- _Exercise_:
Exactly copy the final stretch of the listing below: the line with "548 (659, 1728)" and every line after it.

[Excerpted data Boundary: Start]

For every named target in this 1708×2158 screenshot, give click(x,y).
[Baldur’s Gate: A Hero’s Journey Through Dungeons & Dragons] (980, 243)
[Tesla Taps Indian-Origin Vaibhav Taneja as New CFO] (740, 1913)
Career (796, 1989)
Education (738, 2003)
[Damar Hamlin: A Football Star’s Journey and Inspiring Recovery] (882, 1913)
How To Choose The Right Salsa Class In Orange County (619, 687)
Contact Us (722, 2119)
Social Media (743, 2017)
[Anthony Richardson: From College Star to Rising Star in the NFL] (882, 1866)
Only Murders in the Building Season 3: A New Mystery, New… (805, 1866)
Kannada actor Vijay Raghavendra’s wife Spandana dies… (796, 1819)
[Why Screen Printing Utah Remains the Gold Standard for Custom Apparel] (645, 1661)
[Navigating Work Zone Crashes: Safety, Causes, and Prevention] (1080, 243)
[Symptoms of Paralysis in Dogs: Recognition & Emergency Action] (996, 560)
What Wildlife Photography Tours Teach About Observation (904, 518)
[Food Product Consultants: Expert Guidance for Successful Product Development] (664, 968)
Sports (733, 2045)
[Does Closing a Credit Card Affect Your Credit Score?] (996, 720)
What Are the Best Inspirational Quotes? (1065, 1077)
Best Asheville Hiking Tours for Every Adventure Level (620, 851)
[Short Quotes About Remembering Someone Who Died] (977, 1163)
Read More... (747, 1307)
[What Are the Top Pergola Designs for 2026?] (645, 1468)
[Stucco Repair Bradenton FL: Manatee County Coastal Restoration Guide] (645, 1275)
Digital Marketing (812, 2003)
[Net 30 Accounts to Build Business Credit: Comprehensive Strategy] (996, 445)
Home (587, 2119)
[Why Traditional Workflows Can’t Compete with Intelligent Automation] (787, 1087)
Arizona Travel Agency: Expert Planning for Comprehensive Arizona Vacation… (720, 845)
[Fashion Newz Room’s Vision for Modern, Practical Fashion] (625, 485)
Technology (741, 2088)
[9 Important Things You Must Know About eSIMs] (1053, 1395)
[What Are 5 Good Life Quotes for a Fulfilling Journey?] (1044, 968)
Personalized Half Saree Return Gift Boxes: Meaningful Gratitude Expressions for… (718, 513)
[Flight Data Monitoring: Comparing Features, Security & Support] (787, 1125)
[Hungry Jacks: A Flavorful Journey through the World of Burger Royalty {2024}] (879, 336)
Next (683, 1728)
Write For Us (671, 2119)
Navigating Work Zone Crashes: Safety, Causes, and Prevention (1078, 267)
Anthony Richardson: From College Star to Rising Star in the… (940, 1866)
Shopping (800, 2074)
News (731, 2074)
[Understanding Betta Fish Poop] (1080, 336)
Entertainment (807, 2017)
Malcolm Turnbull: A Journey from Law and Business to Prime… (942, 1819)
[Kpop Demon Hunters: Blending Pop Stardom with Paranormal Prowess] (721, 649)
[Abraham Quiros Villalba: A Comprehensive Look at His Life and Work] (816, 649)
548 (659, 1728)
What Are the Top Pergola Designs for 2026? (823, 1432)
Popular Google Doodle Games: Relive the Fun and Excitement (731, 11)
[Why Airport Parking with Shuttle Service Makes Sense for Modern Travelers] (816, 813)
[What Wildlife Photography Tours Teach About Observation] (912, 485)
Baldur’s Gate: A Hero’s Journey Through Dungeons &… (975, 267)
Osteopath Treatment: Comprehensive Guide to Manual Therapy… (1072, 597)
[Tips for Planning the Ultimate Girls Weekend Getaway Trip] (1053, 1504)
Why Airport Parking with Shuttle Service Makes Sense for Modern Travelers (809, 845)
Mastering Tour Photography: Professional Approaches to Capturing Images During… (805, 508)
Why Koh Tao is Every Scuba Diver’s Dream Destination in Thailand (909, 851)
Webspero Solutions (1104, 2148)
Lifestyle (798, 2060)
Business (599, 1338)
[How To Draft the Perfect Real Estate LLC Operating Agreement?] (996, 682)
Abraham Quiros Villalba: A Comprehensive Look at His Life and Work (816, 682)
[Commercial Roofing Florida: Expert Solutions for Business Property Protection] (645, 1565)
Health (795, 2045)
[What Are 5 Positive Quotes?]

[Excerpted data Boundary: End]

- _Response area_:
548 (659, 1728)
What Are the Top Pergola Designs for 2026? (823, 1432)
Popular Google Doodle Games: Relive the Fun and Excitement (731, 11)
[Why Airport Parking with Shuttle Service Makes Sense for Modern Travelers] (816, 813)
[What Wildlife Photography Tours Teach About Observation] (912, 485)
Baldur’s Gate: A Hero’s Journey Through Dungeons &… (975, 267)
Osteopath Treatment: Comprehensive Guide to Manual Therapy… (1072, 597)
[Tips for Planning the Ultimate Girls Weekend Getaway Trip] (1053, 1504)
Why Airport Parking with Shuttle Service Makes Sense for Modern Travelers (809, 845)
Mastering Tour Photography: Professional Approaches to Capturing Images During… (805, 508)
Why Koh Tao is Every Scuba Diver’s Dream Destination in Thailand (909, 851)
Webspero Solutions (1104, 2148)
Lifestyle (798, 2060)
Business (599, 1338)
[How To Draft the Perfect Real Estate LLC Operating Agreement?] (996, 682)
Abraham Quiros Villalba: A Comprehensive Look at His Life and Work (816, 682)
[Commercial Roofing Florida: Expert Solutions for Business Property Protection] (645, 1565)
Health (795, 2045)
[What Are 5 Positive Quotes?]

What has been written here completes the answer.